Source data
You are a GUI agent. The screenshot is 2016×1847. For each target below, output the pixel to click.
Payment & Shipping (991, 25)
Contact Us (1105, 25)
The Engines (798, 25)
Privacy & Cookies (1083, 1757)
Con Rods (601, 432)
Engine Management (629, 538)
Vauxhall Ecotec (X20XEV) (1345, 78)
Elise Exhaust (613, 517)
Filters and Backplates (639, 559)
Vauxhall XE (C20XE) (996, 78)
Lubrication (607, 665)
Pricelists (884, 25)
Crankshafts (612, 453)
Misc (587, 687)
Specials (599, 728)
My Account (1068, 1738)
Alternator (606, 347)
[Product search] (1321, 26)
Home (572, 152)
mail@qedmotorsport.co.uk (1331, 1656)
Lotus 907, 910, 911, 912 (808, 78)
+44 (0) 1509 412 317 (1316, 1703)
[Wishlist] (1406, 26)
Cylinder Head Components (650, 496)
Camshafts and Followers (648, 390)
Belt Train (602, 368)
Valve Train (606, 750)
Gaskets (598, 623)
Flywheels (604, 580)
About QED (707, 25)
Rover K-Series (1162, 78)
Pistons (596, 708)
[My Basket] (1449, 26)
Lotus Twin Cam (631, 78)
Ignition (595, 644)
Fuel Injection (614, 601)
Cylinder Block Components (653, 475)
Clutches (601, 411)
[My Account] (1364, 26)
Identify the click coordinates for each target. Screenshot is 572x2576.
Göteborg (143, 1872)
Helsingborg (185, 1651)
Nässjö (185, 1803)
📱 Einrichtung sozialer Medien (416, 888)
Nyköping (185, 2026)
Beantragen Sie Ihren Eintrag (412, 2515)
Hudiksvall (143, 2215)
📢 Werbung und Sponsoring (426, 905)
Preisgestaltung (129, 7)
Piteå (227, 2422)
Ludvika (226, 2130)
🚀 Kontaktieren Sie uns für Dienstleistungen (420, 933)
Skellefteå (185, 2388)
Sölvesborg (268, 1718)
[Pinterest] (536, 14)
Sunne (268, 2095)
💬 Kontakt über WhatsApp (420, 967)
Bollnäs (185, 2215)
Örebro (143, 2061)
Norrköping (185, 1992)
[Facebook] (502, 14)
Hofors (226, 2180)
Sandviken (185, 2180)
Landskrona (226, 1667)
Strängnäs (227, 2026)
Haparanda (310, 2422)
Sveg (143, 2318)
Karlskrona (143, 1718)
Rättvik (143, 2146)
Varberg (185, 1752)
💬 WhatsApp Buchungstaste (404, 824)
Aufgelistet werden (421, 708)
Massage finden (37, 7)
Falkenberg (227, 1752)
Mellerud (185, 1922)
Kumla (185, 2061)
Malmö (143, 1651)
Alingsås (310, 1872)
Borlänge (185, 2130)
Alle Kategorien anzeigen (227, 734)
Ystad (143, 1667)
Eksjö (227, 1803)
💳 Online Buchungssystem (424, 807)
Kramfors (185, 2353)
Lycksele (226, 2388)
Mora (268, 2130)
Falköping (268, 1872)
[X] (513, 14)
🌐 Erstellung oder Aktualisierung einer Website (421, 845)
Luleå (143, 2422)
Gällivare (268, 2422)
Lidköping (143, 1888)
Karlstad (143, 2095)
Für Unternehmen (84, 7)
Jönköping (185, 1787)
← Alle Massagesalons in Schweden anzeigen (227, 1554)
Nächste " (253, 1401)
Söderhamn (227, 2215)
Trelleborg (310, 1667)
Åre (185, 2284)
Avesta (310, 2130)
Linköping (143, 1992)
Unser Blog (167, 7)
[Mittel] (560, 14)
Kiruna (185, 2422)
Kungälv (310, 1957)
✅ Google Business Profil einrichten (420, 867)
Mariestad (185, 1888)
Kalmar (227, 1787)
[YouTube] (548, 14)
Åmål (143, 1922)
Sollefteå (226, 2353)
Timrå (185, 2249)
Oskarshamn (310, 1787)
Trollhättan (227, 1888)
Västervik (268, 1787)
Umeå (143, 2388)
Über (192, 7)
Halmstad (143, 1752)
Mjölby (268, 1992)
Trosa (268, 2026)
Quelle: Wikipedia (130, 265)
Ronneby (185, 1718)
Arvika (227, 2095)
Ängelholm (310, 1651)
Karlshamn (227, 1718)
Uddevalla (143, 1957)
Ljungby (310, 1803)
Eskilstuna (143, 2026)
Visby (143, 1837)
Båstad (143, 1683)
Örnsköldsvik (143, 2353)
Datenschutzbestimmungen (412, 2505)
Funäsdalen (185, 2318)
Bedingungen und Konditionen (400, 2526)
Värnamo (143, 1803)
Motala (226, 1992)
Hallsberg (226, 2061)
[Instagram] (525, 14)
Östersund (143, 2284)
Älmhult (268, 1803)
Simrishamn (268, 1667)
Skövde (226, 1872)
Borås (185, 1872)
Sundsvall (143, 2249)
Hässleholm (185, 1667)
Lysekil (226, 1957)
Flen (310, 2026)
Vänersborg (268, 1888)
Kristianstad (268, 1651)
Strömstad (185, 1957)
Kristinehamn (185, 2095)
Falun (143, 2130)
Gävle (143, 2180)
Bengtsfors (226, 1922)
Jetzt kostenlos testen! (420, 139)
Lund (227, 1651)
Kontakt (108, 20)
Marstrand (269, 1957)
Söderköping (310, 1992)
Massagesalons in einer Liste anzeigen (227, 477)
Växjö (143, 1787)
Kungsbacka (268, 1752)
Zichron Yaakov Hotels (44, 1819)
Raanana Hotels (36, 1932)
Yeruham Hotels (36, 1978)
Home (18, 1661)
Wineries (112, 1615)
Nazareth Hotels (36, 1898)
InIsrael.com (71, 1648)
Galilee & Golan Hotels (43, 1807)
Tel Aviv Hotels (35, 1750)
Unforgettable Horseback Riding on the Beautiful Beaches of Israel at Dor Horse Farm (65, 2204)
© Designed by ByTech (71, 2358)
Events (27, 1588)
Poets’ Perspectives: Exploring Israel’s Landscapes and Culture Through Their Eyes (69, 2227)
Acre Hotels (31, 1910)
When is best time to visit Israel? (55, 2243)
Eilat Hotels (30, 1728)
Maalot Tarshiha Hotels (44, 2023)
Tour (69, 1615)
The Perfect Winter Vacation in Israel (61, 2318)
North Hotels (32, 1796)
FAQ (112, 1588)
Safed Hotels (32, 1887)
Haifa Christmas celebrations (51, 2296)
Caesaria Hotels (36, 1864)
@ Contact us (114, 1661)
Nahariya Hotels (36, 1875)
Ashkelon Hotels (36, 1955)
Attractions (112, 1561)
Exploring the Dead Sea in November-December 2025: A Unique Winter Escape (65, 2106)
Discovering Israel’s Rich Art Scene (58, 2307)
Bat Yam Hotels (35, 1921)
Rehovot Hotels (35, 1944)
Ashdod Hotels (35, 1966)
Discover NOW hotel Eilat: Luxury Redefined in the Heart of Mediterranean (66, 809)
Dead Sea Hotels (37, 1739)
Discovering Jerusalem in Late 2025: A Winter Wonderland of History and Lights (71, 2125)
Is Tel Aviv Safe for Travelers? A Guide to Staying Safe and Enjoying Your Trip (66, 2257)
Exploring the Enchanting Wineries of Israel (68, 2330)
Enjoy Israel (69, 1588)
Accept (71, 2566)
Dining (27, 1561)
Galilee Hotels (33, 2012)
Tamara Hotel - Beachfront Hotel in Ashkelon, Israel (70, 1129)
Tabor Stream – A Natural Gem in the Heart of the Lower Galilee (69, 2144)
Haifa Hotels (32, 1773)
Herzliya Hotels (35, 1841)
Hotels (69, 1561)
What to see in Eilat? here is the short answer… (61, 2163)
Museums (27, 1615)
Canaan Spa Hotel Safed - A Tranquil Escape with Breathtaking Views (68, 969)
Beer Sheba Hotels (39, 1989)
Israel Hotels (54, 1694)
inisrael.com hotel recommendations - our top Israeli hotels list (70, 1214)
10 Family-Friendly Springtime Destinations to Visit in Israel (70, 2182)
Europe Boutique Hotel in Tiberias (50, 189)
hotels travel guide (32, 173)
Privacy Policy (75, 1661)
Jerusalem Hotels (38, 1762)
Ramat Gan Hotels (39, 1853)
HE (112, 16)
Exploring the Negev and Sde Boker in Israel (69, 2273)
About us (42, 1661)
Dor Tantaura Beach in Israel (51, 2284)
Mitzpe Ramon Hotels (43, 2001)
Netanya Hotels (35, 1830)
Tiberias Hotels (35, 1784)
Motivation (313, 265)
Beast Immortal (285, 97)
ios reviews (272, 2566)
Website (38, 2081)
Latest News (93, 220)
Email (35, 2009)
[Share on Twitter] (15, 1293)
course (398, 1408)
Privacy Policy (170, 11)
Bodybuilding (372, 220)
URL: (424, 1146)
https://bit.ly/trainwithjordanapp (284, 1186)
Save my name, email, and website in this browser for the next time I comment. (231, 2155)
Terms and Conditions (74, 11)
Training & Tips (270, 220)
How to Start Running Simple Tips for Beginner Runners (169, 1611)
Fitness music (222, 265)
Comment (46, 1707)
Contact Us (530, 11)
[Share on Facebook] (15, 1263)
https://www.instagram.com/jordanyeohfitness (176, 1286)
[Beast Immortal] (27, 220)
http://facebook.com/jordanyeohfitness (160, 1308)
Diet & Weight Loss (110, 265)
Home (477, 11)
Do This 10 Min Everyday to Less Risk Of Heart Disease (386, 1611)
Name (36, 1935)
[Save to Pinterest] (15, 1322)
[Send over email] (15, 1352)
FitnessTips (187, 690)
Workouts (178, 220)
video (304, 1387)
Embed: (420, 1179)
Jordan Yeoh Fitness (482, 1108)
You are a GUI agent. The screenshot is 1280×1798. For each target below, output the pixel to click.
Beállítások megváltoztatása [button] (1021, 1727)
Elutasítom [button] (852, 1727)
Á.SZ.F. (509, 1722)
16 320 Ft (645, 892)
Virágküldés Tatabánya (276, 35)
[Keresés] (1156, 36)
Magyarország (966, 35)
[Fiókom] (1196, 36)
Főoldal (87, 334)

**Problem statement**
Exactly as written, reproduce the lines of the data above from the first line through the line where "Engine Management (629, 538)" appears.

**Written solution**
You are a GUI agent. The screenshot is 2016×1847. For each target below, output the pixel to click.
Payment & Shipping (991, 25)
Contact Us (1105, 25)
The Engines (798, 25)
Privacy & Cookies (1083, 1757)
Con Rods (601, 432)
Engine Management (629, 538)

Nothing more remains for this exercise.